Direction A:
Answer these questions about the article on the UAHC nuclear meetings:
(i) At which synagogue did the first program take place?
(ii) About how many members of the congregation watched the drama in the synagogue?
(iii) In which city is the Religious Action Center of Reform Judaism based?
Direction B:
List every geographic place that the article on the UAHC nuclear meetings names.
Direction C:
Reproduce word for word the part of the article on the UAHC nuclear meetings starting with "To alert the" and going on through "across the country.".
═══ Supplied text ═══
To alert the Jewish community to “the increasing danger of nuclear war and the proliferating nuclear arms race,” the Union of American Hebrew Congregations (UAHC) this week launched a series of educational meetings at Reform synagogues across the country.
The first program took place last Sunday night at Temple Beth El in Great Neck, L.I., immediately following the show of the ABC-TV drama “The Day After,” which was seen by some 200 members of the congregation in the synagogue.
“It is fitting that we viewed this dramatization of the catastrophe of nuclear war here in a synagogue, a house of God,” said Rabbi Jerome Davidson, senior rabbi of Beth El. “This film has made clear there is little time for making that choice. Now is the time to reverse the arms race and support a bilateral, verifiable nuclear freeze as our only hope for halting the madness whose potential consequences we have just witnessed.”
Joining Davidson in the discussion was Benjamin Abelow of the Washington-based Religious Action Center of Reform Judaism. Abelow, who serves as arms control coordinator at the Center, was a major contributor to “Preventing the Nuclear Holocaust — A Jewish Response, ” published by the UAHC as a manual for organizing, educating and programming on nuclear issues in the Jewish community.
URGES CO-EXISTENCE WITH THE USSR
Abelow assailed the Reagan Administration’s policy on building and deploying MX and Pershing II missiles, declaring: “These weapons do not deter war but rather bring it closer by undermining deterrence.”
═══ Data records ═══
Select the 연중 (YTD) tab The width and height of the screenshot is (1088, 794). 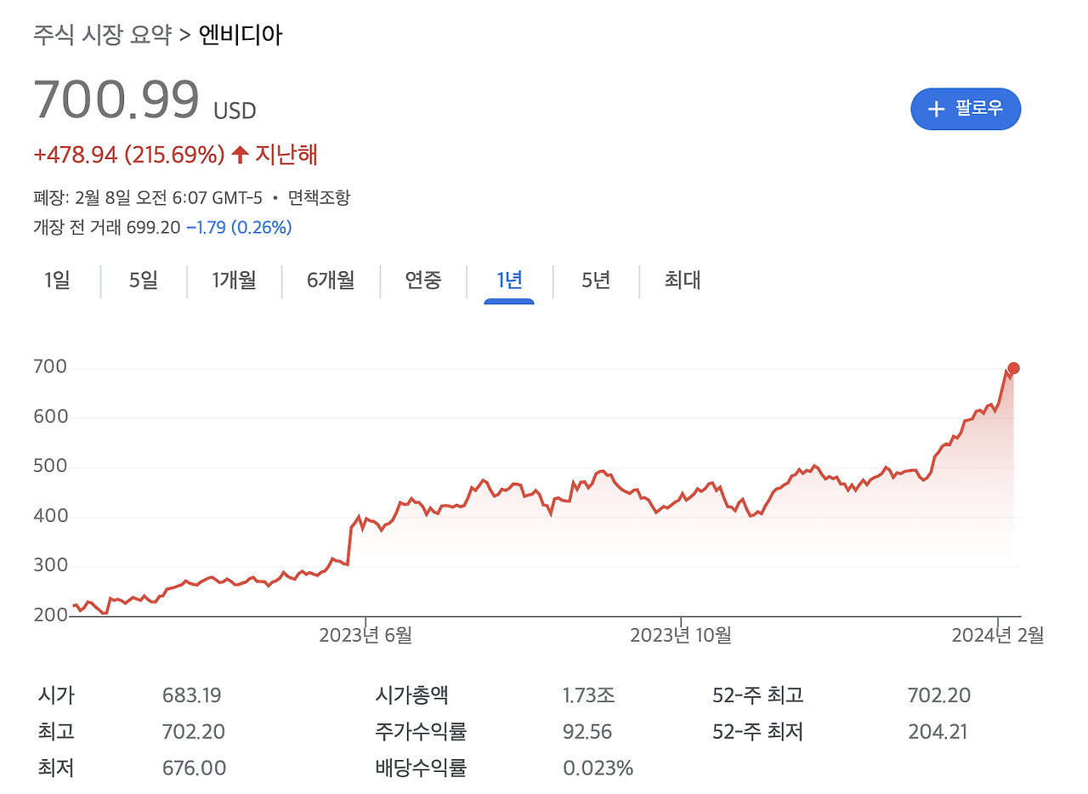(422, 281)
═══
═══ Data records ═══
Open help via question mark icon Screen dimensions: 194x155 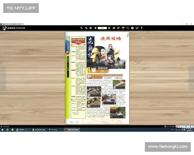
═══
Exercise answer A:
(i) Temple Beth El in Great Neck, L.I.
(ii) Some 200
(iii) Washington

Exercise answer B:
Great Neck, L.I.
Washington
USSR

Exercise answer C:
To alert the Jewish community to “the increasing danger of nuclear war and the proliferating nuclear arms race,” the Union of American Hebrew Congregations (UAHC) this week launched a series of educational meetings at Reform synagogues across the country.